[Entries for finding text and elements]
* * * *

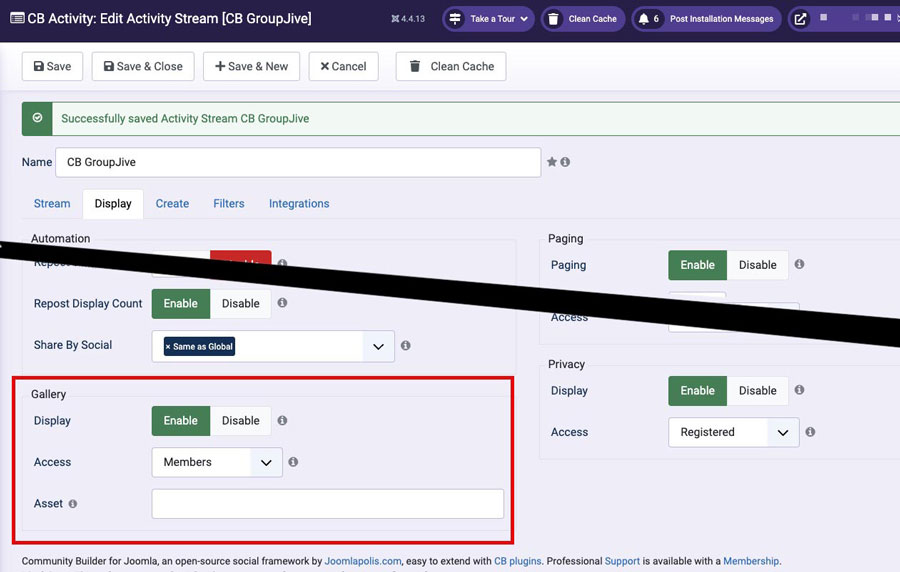
Task: Disable Gallery Display
Action: click(x=240, y=421)
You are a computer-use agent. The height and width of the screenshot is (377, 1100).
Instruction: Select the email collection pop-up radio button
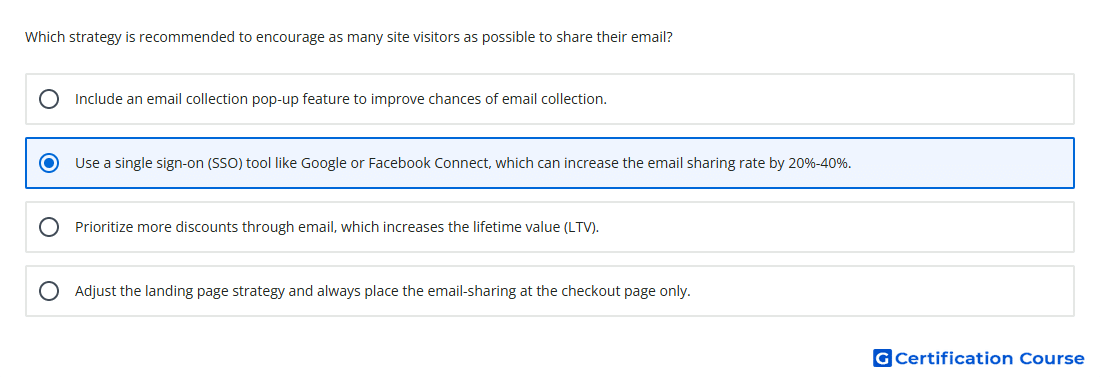coord(49,99)
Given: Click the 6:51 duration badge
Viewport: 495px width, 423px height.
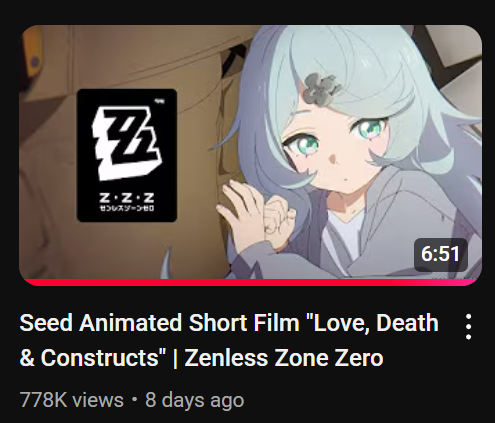Looking at the screenshot, I should (441, 254).
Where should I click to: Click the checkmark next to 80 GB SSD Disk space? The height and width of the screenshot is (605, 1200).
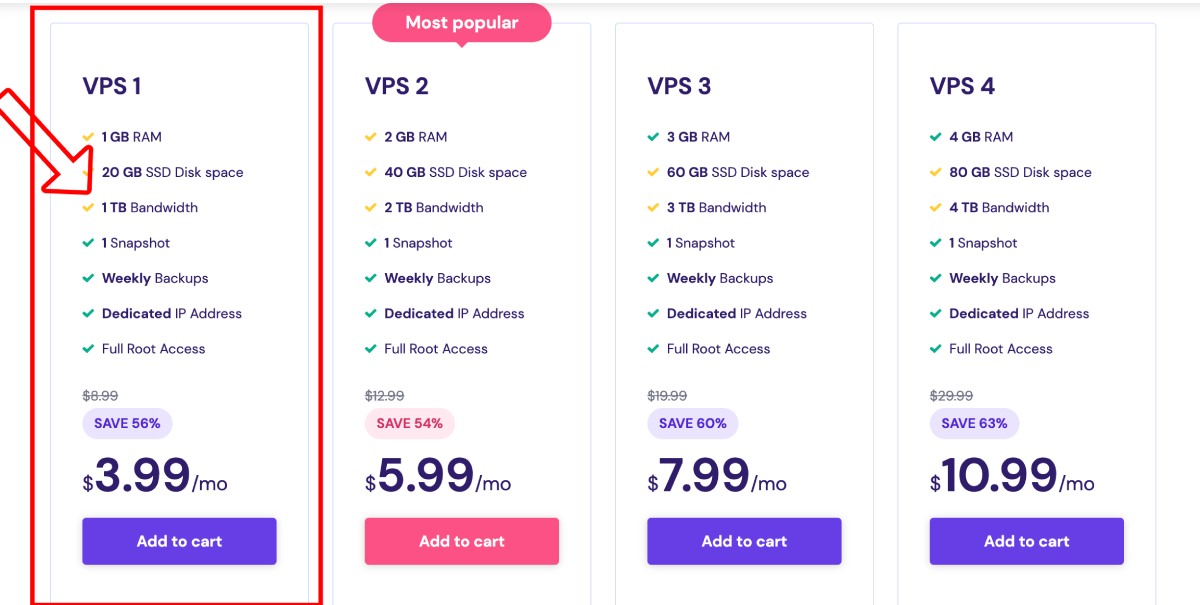pos(936,171)
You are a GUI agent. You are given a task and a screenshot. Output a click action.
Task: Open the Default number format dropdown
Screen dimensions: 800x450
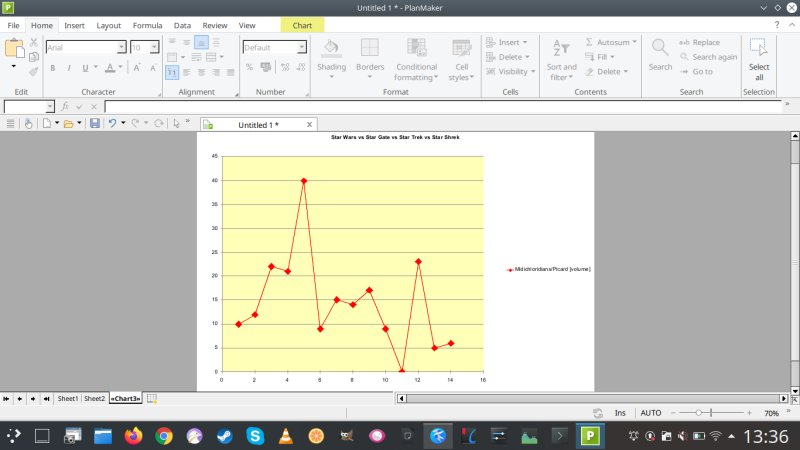coord(302,47)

* * * *

■ Exercise goal: Render each line of the material above as a Markdown table with two columns, Entry and Text, numbering the rows and skipping any blank lines. Omit the pictures from the table.

■ Solution:
| Entry | Text |
|---|---|
| 1 | Task: Disable Gallery Display |
| 2 | Action: click(x=240, y=421) |
| 3 | You are a computer-use agent. The height and width of the screenshot is (377, 1100). |
| 4 | Instruction: Select the email collection pop-up radio button |
| 5 | coord(49,99) |
| 6 | Given: Click the 6:51 duration badge |
| 7 | Viewport: 495px width, 423px height. |
| 8 | Looking at the screenshot, I should (441, 254). |
| 9 | Where should I click to: Click the checkmark next to 80 GB SSD Disk space? The height and width of the screenshot is (605, 1200). |
| 10 | pos(936,171) |
| 11 | You are a GUI agent. You are given a task and a screenshot. Output a click action. |
| 12 | Task: Open the Default number format dropdown |
| 13 | Screen dimensions: 800x450 |
| 14 | coord(302,47) |